**Dataset records**
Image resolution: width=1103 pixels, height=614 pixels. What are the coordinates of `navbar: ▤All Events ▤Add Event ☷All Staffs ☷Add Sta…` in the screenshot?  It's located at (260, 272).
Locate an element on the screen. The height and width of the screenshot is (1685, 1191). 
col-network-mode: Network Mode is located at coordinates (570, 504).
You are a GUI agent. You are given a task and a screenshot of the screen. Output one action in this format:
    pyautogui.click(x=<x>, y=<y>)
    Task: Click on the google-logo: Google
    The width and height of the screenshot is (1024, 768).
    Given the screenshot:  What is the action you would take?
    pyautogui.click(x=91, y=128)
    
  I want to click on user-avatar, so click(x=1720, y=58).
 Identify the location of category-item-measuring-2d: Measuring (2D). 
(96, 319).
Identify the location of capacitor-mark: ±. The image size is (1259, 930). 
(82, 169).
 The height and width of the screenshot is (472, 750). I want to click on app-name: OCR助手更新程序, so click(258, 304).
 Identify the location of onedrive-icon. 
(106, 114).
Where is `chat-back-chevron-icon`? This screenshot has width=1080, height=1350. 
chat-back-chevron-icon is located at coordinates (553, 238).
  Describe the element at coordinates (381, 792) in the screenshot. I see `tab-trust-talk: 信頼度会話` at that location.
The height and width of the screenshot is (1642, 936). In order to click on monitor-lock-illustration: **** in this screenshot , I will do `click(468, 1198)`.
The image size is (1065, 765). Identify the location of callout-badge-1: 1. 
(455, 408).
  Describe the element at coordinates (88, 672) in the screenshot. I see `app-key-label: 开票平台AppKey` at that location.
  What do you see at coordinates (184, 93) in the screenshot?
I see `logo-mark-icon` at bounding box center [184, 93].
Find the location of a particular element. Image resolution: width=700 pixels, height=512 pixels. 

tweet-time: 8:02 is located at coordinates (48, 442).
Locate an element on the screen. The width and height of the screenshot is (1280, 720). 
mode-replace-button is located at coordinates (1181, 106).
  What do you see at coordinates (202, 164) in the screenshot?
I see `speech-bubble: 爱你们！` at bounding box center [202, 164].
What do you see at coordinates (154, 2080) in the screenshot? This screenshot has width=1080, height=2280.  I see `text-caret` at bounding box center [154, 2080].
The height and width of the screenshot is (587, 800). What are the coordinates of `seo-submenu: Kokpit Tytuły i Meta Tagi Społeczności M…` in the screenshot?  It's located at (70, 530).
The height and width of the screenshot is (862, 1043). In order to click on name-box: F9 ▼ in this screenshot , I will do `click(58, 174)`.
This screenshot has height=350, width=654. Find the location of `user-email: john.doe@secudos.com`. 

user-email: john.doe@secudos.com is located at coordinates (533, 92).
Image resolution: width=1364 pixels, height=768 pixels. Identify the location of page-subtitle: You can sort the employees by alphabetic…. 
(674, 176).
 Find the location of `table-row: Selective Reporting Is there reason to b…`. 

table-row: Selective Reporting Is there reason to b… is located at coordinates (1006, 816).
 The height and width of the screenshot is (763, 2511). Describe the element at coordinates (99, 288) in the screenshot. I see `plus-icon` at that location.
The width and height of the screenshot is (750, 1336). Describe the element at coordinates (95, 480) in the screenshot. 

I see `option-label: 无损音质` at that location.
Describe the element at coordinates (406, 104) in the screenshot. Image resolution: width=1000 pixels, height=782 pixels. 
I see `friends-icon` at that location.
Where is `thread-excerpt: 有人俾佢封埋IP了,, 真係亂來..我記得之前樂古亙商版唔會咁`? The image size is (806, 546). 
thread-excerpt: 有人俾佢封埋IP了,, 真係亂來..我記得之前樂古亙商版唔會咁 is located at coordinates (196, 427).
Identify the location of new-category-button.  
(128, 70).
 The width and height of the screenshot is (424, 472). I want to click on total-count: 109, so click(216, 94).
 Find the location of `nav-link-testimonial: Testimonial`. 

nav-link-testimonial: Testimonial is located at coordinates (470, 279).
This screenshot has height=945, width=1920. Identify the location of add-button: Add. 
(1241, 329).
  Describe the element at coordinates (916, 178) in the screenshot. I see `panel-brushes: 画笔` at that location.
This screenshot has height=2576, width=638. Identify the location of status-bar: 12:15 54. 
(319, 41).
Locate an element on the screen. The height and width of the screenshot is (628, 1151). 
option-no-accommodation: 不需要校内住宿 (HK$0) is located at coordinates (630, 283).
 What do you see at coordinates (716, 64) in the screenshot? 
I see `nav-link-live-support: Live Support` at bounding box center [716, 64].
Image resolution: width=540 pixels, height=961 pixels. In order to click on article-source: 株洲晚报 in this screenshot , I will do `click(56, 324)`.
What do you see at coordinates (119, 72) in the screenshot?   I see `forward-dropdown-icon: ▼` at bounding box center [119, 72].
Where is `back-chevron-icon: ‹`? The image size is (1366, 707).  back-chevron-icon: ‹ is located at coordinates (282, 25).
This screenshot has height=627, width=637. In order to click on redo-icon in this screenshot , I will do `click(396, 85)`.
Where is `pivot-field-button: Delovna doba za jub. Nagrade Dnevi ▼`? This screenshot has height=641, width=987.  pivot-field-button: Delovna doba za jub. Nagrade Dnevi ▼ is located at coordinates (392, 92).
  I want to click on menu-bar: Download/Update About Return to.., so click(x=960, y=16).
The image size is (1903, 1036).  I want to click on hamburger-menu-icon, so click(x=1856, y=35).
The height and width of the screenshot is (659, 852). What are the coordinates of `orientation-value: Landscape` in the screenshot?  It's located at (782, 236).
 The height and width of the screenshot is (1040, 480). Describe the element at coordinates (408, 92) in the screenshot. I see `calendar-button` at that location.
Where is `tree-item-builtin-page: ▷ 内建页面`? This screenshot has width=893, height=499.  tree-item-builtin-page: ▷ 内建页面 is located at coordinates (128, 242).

**Problem statement**
Please output, with no changes, the lines from the one containing "You are a GUI" through the one containing "The width and height of the screenshot is (1024, 768)." in the items above, including both of those lines.

**Answer to the problem**
You are a GUI agent. You are given a task and a screenshot of the screen. Output one action in this format:
    pyautogui.click(x=<x>, y=<y>)
    Task: Click on the google-logo: Google
    The width and height of the screenshot is (1024, 768).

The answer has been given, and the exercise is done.